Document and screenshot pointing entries

******

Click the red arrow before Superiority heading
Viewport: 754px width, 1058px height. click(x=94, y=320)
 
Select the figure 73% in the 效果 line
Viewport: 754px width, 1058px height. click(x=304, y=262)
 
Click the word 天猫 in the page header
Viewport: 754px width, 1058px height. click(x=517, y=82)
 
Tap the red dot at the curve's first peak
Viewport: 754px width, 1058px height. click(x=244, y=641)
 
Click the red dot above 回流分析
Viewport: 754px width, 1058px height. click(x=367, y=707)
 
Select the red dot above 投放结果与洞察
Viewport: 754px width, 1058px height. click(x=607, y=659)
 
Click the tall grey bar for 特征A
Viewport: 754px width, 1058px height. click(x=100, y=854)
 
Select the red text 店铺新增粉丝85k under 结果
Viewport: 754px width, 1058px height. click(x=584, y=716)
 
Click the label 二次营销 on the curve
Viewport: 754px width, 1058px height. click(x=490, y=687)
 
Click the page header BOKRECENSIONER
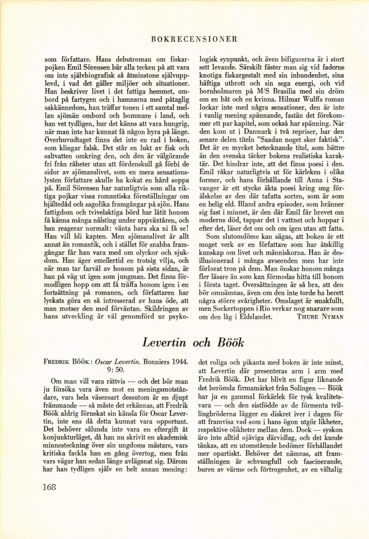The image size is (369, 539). [195, 39]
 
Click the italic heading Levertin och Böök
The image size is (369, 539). [194, 343]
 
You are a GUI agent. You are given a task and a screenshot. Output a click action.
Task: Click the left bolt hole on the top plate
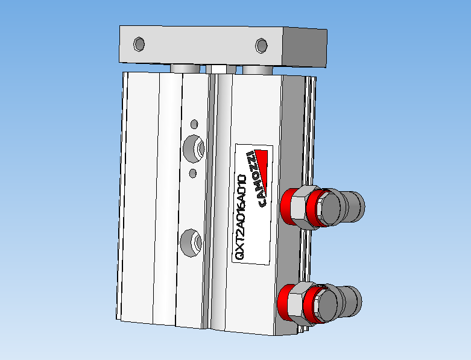click(x=139, y=45)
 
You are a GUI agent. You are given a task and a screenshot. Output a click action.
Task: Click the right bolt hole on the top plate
click(x=261, y=45)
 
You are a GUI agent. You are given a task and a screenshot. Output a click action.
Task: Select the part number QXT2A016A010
click(x=240, y=218)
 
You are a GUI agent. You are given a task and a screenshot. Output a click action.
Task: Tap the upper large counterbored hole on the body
click(x=193, y=149)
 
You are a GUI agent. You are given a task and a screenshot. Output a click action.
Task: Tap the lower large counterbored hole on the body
click(x=191, y=242)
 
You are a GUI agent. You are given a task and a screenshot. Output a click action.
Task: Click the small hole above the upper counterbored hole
click(x=194, y=124)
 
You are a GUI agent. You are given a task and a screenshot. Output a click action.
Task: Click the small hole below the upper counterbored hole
click(x=192, y=174)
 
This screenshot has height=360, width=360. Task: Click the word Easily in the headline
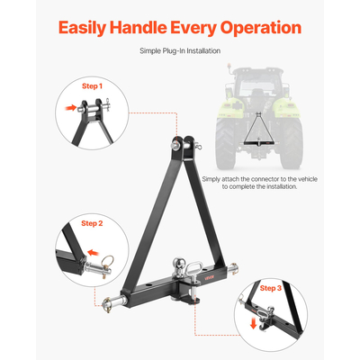tap(82, 28)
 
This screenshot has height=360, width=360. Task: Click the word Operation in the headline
tap(261, 28)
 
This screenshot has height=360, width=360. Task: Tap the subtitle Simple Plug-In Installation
tap(180, 51)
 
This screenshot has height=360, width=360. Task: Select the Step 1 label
tap(92, 86)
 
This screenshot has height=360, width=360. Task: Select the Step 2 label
tap(92, 223)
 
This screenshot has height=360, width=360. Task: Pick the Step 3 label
tap(271, 288)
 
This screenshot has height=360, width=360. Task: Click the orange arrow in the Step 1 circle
tap(71, 108)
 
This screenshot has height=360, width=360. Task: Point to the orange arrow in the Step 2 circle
tap(94, 253)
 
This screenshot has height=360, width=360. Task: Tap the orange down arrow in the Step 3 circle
tap(254, 324)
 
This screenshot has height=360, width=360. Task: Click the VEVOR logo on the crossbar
tap(210, 277)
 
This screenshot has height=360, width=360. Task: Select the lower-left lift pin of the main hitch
tap(112, 302)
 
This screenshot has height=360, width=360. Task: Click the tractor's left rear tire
tap(226, 143)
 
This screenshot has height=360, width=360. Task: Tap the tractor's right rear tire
tap(292, 143)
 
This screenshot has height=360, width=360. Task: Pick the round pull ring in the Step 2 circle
tap(107, 260)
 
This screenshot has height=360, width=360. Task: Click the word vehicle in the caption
tap(306, 179)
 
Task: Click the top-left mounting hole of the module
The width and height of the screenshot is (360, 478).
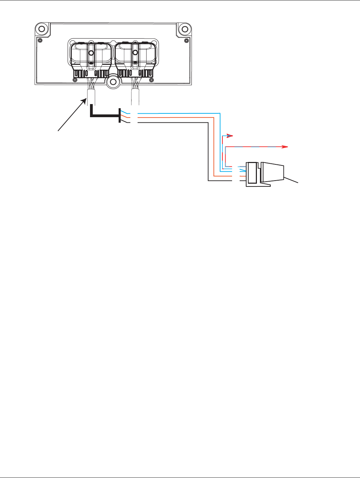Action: [x=42, y=28]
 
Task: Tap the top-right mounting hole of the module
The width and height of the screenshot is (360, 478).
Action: [x=185, y=28]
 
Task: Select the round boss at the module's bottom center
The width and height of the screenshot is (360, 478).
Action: [x=113, y=82]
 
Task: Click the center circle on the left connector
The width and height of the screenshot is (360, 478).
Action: [x=91, y=53]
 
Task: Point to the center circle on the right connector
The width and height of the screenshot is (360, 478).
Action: [x=135, y=53]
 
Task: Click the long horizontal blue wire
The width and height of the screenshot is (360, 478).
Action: [x=179, y=113]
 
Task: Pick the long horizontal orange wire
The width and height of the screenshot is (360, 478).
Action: [x=176, y=117]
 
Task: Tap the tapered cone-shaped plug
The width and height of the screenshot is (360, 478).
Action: [x=272, y=172]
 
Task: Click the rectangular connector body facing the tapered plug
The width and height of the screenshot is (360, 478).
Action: [x=252, y=172]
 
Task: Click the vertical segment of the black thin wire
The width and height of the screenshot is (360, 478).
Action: [x=208, y=152]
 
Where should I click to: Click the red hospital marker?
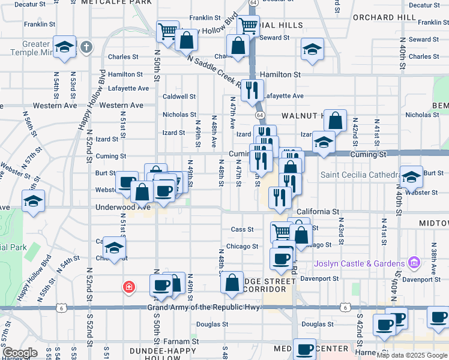click(x=128, y=287)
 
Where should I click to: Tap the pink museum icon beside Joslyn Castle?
click(x=413, y=263)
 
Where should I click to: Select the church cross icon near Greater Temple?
click(x=86, y=47)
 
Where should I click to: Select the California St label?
click(x=318, y=212)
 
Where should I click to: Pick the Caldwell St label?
click(x=179, y=96)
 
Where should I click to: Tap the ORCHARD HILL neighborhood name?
click(x=384, y=17)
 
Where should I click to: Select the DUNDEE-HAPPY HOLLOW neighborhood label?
click(x=163, y=353)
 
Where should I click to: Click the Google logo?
click(x=20, y=353)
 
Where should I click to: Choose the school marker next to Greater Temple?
click(x=64, y=47)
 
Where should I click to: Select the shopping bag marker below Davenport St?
click(x=232, y=283)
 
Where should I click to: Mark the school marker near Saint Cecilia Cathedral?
click(x=411, y=176)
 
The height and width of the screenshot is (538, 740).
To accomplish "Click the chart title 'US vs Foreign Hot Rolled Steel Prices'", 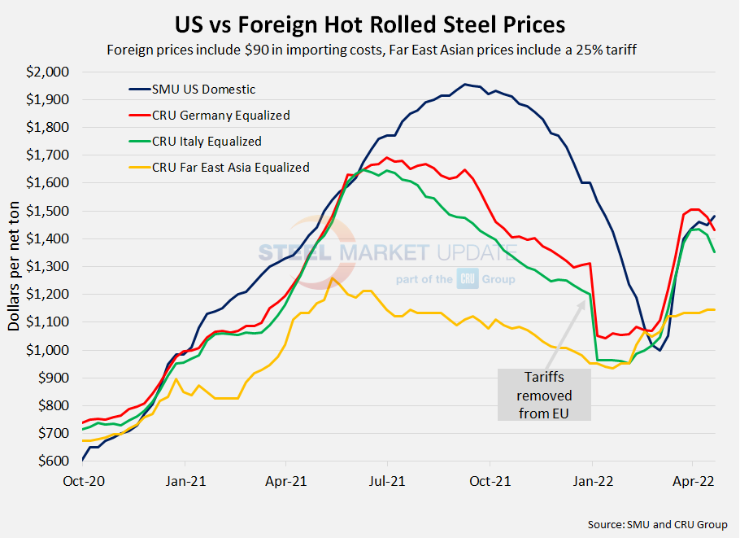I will point(370,22).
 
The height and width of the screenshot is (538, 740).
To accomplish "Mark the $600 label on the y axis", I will point(51,461).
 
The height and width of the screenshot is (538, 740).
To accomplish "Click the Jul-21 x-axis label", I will point(387,481).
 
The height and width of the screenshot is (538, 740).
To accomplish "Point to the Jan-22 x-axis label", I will point(592,481).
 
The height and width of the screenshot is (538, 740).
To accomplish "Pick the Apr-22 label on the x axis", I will point(694,481).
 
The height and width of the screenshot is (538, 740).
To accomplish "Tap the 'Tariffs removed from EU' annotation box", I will point(544,395).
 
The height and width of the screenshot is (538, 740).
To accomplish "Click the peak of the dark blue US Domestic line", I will point(464,84).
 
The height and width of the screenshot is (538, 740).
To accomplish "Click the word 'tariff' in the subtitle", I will point(615,50).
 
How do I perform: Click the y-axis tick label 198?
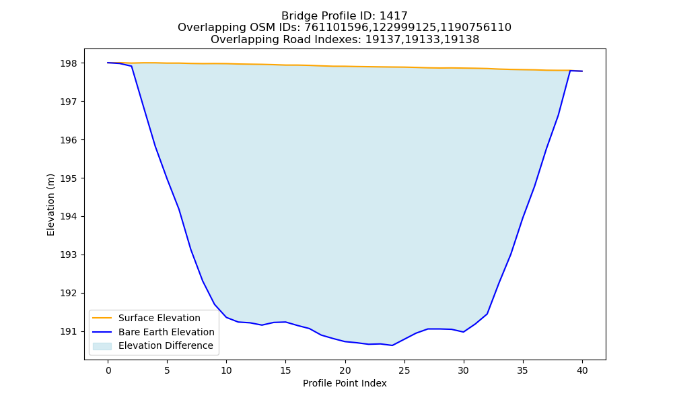pyautogui.click(x=68, y=63)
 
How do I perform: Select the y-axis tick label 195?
pyautogui.click(x=68, y=178)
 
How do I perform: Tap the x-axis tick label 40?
pyautogui.click(x=582, y=370)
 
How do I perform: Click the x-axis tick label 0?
pyautogui.click(x=108, y=370)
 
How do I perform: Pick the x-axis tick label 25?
pyautogui.click(x=404, y=370)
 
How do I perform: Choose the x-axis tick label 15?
pyautogui.click(x=285, y=370)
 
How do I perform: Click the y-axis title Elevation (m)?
pyautogui.click(x=50, y=205)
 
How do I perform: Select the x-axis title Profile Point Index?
pyautogui.click(x=345, y=383)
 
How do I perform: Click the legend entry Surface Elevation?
pyautogui.click(x=160, y=318)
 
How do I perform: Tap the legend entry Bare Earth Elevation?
pyautogui.click(x=166, y=332)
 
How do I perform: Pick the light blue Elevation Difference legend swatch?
pyautogui.click(x=102, y=346)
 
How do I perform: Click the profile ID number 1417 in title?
pyautogui.click(x=394, y=16)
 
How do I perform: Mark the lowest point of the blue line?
pyautogui.click(x=392, y=345)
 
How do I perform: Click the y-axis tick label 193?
pyautogui.click(x=68, y=255)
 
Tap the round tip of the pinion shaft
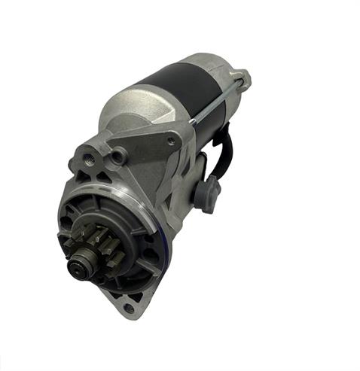(x=77, y=266)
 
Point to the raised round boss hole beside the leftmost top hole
(x=117, y=157)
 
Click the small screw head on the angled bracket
(x=172, y=141)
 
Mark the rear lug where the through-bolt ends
(x=242, y=78)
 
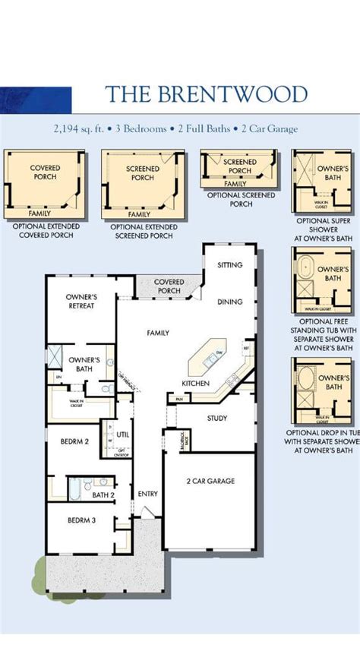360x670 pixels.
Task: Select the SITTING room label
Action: [x=229, y=265]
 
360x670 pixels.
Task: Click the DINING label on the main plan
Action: [x=229, y=302]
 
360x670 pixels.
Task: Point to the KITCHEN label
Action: [x=195, y=384]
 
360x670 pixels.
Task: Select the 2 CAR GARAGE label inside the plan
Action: [x=210, y=481]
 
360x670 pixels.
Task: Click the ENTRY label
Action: [x=147, y=495]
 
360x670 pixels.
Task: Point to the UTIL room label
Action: [x=122, y=435]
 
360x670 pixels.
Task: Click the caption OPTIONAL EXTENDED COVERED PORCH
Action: [x=46, y=231]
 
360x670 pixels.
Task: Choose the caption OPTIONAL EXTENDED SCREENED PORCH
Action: [x=144, y=231]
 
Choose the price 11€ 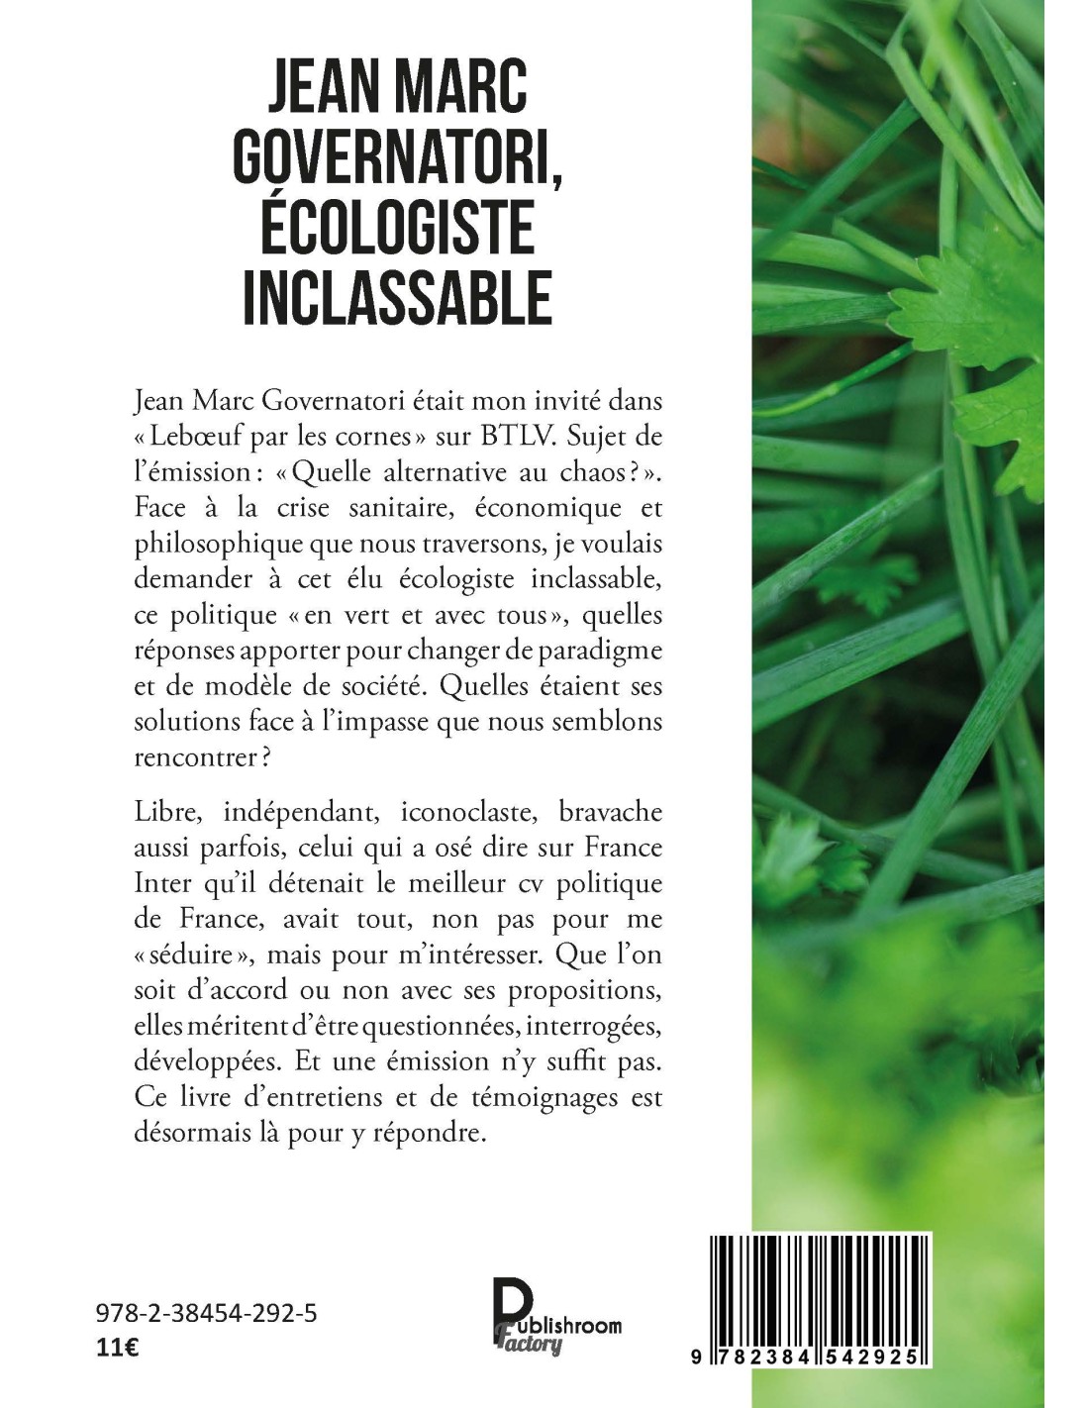pos(117,1349)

******

Repeat the material above from its first line through the line containing "The image size is (369, 539). [195, 39]", including both ends. Leave the pictures out of your answer.

### Final answer
Click the red arrow before Superiority heading
Viewport: 754px width, 1058px height. click(x=94, y=320)
 
Select the figure 73% in the 效果 line
Viewport: 754px width, 1058px height. click(x=304, y=262)
 
Click the word 天猫 in the page header
Viewport: 754px width, 1058px height. click(x=517, y=82)
 
Tap the red dot at the curve's first peak
Viewport: 754px width, 1058px height. click(x=244, y=641)
 
Click the red dot above 回流分析
Viewport: 754px width, 1058px height. click(x=367, y=707)
 
Select the red dot above 投放结果与洞察
Viewport: 754px width, 1058px height. click(x=607, y=659)
 
Click the tall grey bar for 特征A
Viewport: 754px width, 1058px height. click(x=100, y=854)
 
Select the red text 店铺新增粉丝85k under 结果
Viewport: 754px width, 1058px height. click(x=584, y=716)
 
Click the label 二次营销 on the curve
Viewport: 754px width, 1058px height. click(x=490, y=687)
 
Click the page header BOKRECENSIONER
The image size is (369, 539). [195, 39]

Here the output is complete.